Police in Dongguan, China, who were unable to pin down the baby’s kidnapper, managed to arrange a short meeting between mother Deng Huidong and her son, a full 18 years later. Yangcheng Evening News published the mother’s account, “I’ve found my son,” and social media on Weibo almost imploded.
The youth, now a university freshman, was brought to the police station for a cautious meeting on October 12th. He returned safely to university the same day. A modest meal is pencilled in for October 19th as they take things step by step.
The mother’s son was originally taken from her yard in broad daylight in 2007, in Shangdi Village, Liaobu Town, as Deng chatted with neighbours over the fence. A white van pulled up, and the child was snatched in plain sight. Relatives called the police, yet the trail went cold within minutes, reported the Yancheng Evening News.
The unglamorous work of not letting a case die kept things ticking along. Old-school methods, flyers on shopfronts and a ¥200,000 reward (around $1300), alongside xúnqīn (寻亲) groups that swap tips and push for DNA checks, helped keep the file alive.
That persistence had a tailwind. In December 2021, campaigner Sun Haiyang reunited with his son Sun Zhuo after 14 years, a separate case that dominated Chinese social media and helped prime the xúnqīn ecosystem for later cases. The theme was already mainstream thanks to Peter Chan’s 2014 anti-trafficking film Dearest, starring Zhao Wei.
On Weibo, reunion hashtags went through the roof, and archived TV segments of the 2007 Dongguan snatch recirculated. Those reference points kept the issue in view.
China’s high-alert posture on cases like this shows how vigilant the xúnqīn network can be. It is a mesh of police, NGOs, volunteers, and major platforms working in tandem.
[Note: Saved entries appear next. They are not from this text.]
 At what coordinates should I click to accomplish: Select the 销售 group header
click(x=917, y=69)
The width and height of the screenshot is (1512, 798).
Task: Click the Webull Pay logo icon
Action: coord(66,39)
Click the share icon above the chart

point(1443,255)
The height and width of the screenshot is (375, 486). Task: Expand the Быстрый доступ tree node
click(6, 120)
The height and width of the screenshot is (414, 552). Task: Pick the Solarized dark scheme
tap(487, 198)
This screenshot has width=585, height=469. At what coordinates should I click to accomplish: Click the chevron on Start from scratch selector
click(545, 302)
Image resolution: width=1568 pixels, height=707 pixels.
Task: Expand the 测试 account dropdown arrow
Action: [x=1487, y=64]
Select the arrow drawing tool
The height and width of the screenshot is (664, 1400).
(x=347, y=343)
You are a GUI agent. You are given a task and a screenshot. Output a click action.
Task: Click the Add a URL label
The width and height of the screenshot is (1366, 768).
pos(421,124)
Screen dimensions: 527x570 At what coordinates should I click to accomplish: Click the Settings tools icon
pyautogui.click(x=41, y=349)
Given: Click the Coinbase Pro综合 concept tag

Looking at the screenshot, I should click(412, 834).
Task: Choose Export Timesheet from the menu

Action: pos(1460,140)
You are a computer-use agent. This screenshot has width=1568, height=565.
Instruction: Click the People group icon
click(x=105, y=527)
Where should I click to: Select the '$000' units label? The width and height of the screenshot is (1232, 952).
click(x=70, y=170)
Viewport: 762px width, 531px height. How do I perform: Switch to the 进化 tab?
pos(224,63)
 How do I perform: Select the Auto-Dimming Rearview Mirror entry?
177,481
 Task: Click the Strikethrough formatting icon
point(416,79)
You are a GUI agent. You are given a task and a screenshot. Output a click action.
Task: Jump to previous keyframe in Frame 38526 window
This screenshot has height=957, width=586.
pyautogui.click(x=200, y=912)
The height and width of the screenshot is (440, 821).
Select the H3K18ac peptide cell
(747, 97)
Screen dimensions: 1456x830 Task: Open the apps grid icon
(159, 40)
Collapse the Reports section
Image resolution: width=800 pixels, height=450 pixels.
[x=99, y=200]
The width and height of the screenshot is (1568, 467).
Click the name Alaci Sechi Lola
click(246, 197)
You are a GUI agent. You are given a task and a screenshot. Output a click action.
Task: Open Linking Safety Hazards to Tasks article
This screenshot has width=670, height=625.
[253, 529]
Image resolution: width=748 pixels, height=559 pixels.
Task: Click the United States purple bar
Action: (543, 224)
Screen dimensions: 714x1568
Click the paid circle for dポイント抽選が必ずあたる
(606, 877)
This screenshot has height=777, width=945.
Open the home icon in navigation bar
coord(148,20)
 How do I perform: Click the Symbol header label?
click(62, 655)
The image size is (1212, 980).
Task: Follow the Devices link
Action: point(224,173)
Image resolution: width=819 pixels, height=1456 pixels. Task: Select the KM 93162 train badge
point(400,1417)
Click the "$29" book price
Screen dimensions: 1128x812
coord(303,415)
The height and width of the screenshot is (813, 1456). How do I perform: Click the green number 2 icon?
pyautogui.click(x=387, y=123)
Weibo amplified the story by putting it on the trending page, recycling archived footage, moderating half-baked rumours, and letting practical safety tips rise to the top.
Police have yet to release key information. It remains unclear who took him, where he spent his time growing up, whether anyone will be charged, or how the identification was made.
For now, the facts are clear. There was an October 12th meeting, a student back in class, and a family taking small steps. The rest – who, how, and whether charges follow – is the job of the police.